For British women who came of age during World War II, the answer to that question is often: quite a lot.
The history of D-Day is often told through the stories of the men who fought and died when the Allies stormed the beaches of northern France on June 6, 1944.
But behind the scenes were hundreds of thousands of military women who worked in crucial non-combat roles such as codebreakers, cartographers, ship plotters and radar operators. Often overlooked, their contributions have come into sharper focus as the number of living D-Day veterans dwindles and the world prepares for the 80th anniversary of the landings.
One of those women was Marie Scott, who was a 17-year-old radio operator when she heard the chaos of battle through her headset as she relayed messages between Allied commanders in England and men on the Normandy beaches.
“You realize the reality of war, what it really entails. It’s not a word. It’s an action that affects thousands, millions,” Scott said recently, discussing her time in the Women’s Royal Naval Service, commonly known as the Wrens. “I think I grew up that day from being a stupid 17-year-old. I think I honestly grew up on D-Day.”
Almost 160,000 Allied troops landed at Normandy on D-Day in a massive amphibious operation designed to break through heavily fortified German defenses and begin the liberation of Western Europe.
Throughout the war, more than 1.1 million women served in the armed forces of the Western Allies, including 640,000 in Britain, where there was a real threat of invasion after Nazi troops drove to the shores of the English Channel.
Even Princess Elizabeth, the future queen, did her bit, training to be a driver and mechanic in the Auxiliary Territorial Service, the women’s branch of the British Army.
The pitch on recruiting posters was simple: By joining the military and taking over support roles, women could free men for frontline service.

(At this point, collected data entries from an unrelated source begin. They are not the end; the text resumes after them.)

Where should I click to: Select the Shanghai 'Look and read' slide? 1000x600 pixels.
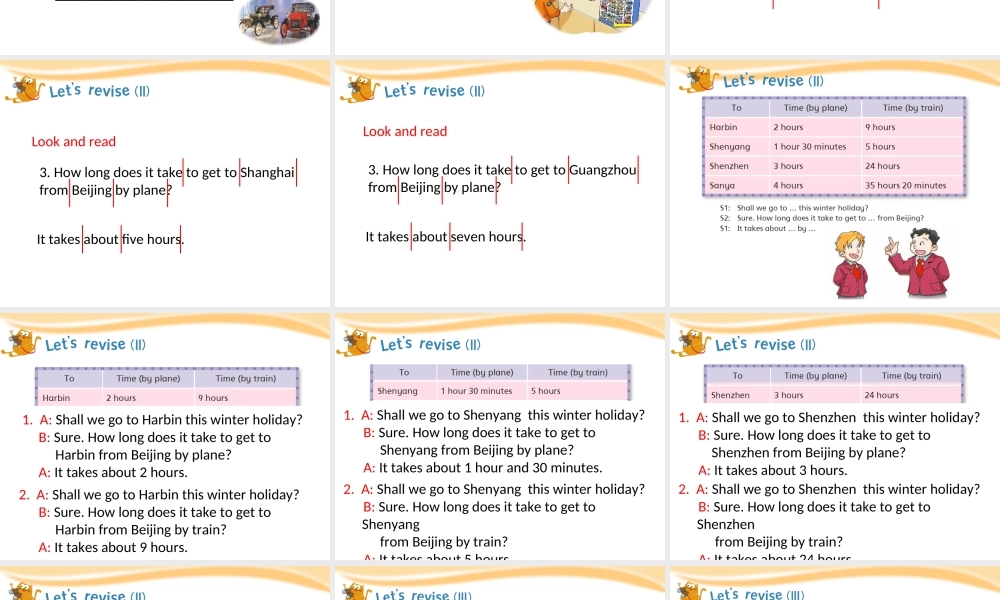(x=165, y=180)
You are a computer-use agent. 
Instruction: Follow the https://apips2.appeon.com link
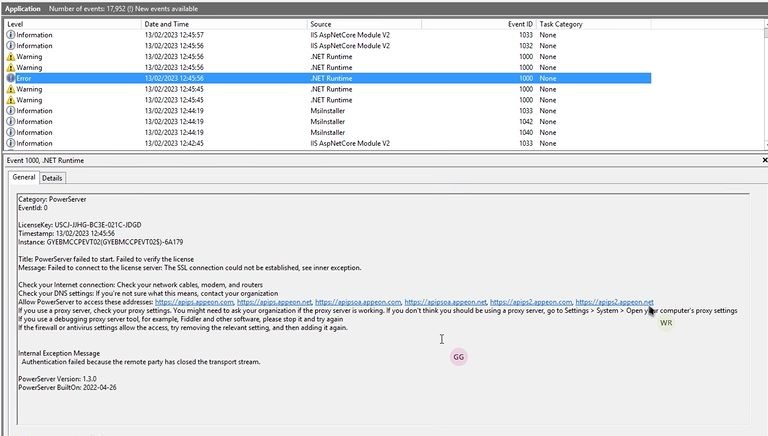click(x=531, y=302)
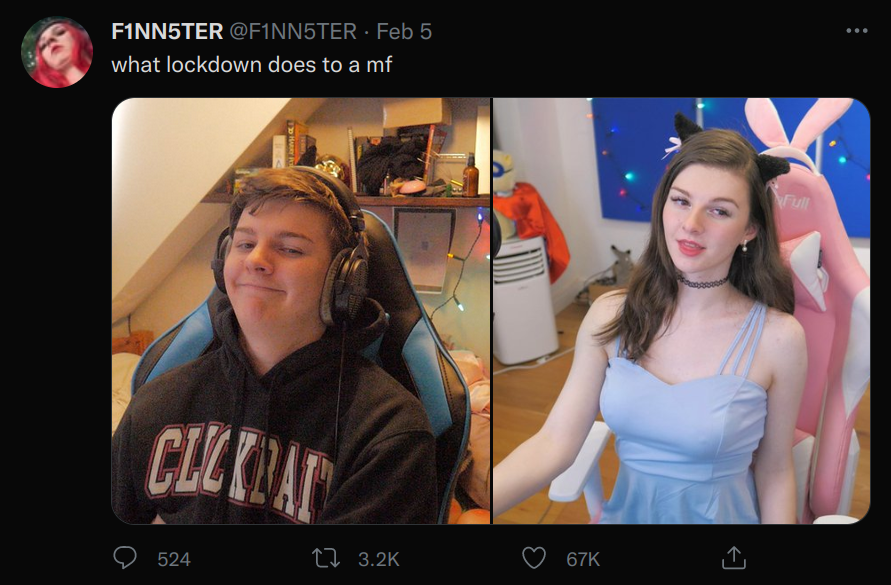
Task: Retweet using the arrows icon
Action: (327, 558)
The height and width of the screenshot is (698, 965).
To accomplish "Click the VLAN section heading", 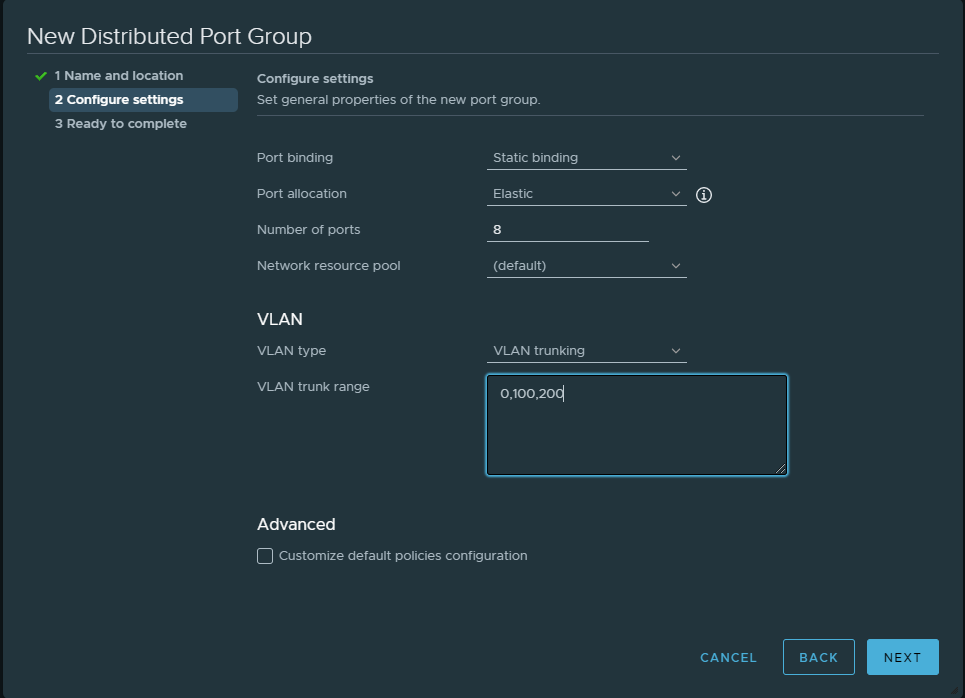I will [x=280, y=320].
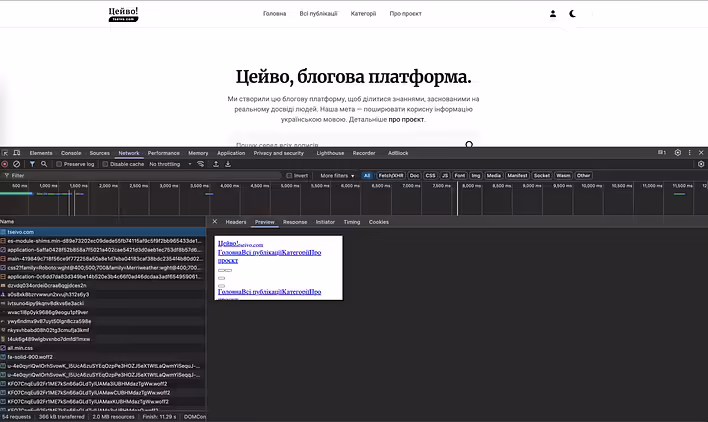
Task: Tick the Invert filter checkbox
Action: point(289,175)
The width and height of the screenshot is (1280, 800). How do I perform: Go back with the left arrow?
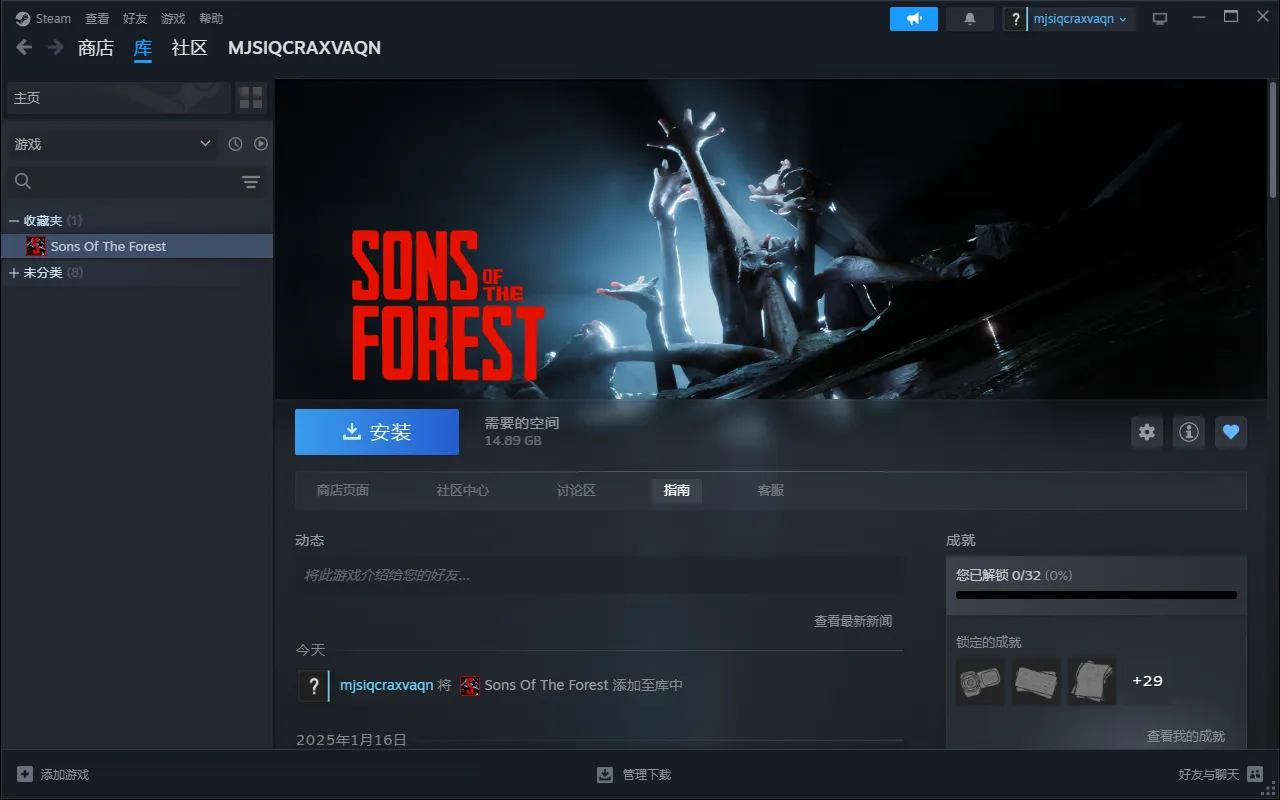pyautogui.click(x=24, y=48)
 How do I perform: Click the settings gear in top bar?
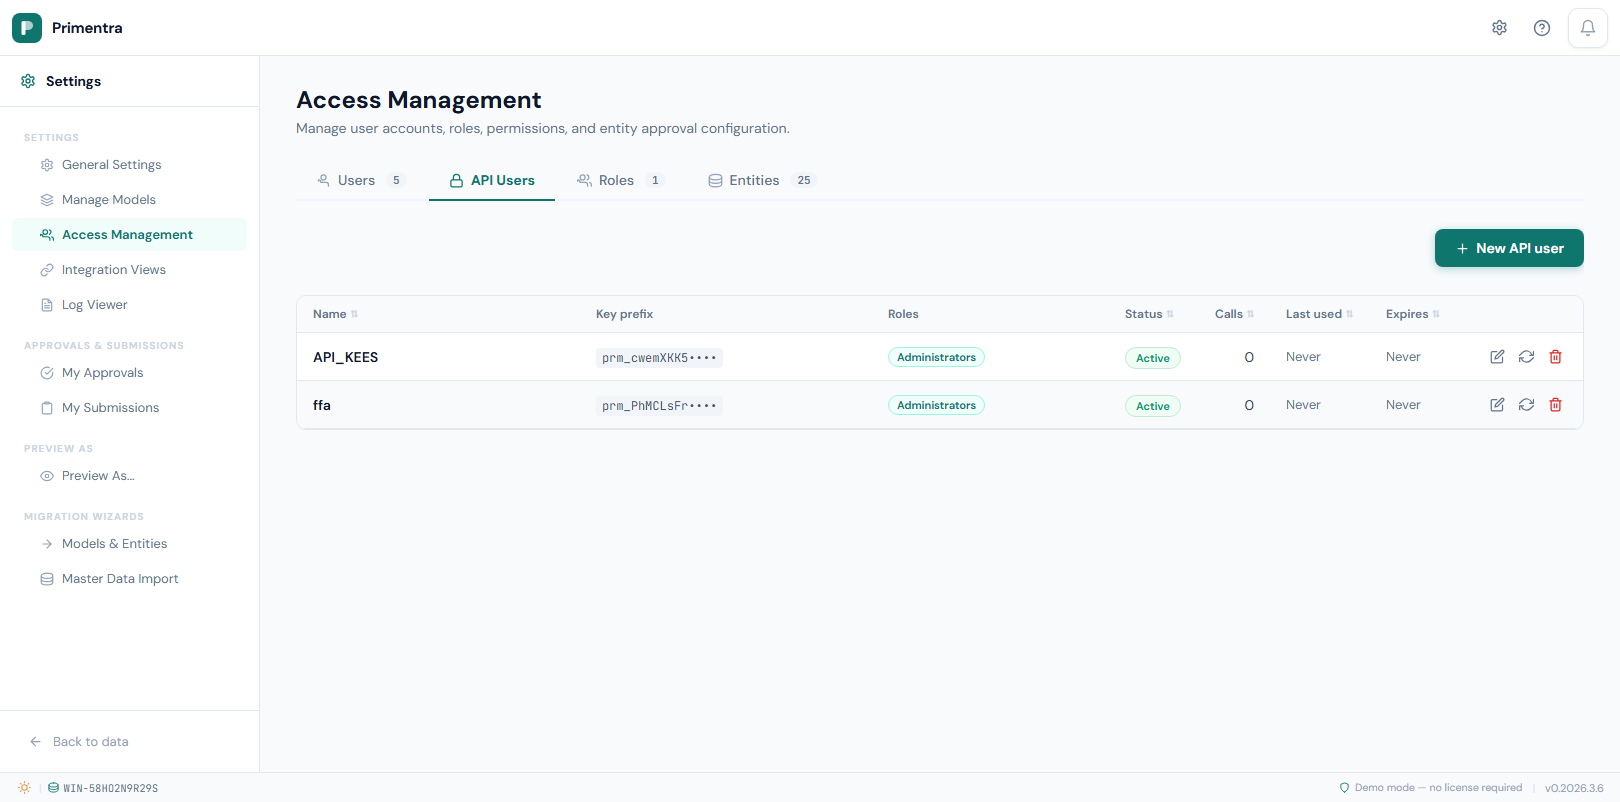(x=1499, y=28)
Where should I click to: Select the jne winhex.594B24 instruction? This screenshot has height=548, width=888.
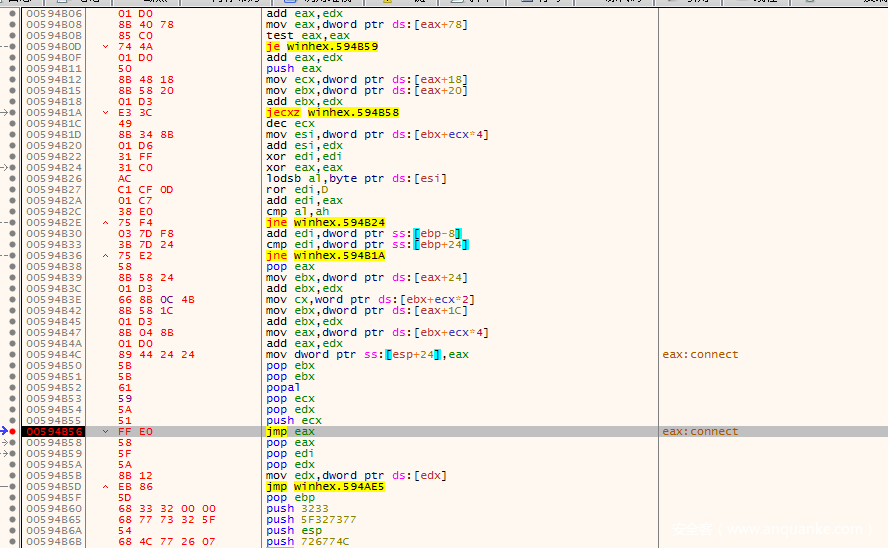[x=325, y=223]
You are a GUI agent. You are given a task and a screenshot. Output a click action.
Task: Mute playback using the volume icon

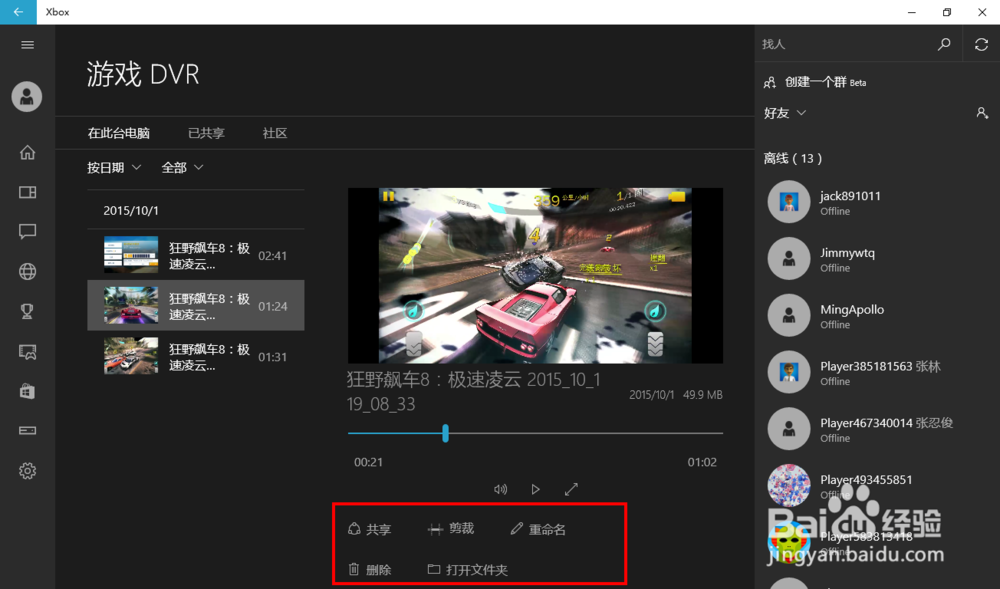click(x=500, y=489)
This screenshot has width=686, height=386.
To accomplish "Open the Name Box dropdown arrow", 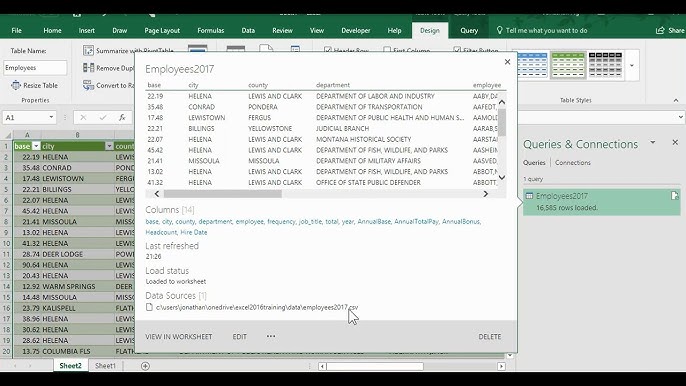I will (51, 117).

Although technically barred from combat, more than 800 British women were killed in military service during the war.
“People forget they were 17, 18 doing these jobs," said Dick Goodwin, the honorary secretary of the Taxi Charity for Military Veterans, which helps veterans travel to Normandy each year. “I mean, it’s just amazing, really. Talk about thrown in at the deep end!”
Those who did not join the military had other opportunities to serve. Millions of women worked in defense factories, grew crops and rode motorcycles through the blacked out streets of London to keep firefighters updated on the latest bomb damage as the British government asked them to keep the economy going after men went off to fight.
The Allied nations’ decision to mobilize women was an important strategic choice that contrasted with Nazi Germany, where the authorities relied on forced labor, according to Ian Johnson, a historian at the University of Notre Dame in South Bend, Indiana.
“Part of the intent was to take it — use the economic and material advantages of the Allies and really … put that to greatest use compared to the way the Germans structured their military,” he said. “So those support roles were crucial in providing the logistical advantages that help the Allies win.”
Altogether, some 7 million British women served their country in some capacity during World War II.
Their sacrifices are honored with a sculpture in central London, near the Cenotaph, the national war memorial.
The bronze monolith is decorated with 17 different uniforms hung on pegs to represent the jobs women took on during the war, then gave up when the men returned.
They include the uniforms of the Auxiliary Territorial Service, the Women’s Auxiliary Air Force and the Women’s Royal Naval Service. But there are also police overalls, a nursing cape and a welder’s mask.
“I get a certain satisfaction from my wartime experience,” Scott said. “And I do allow myself, occasionally, just a tinge of pride in my younger self."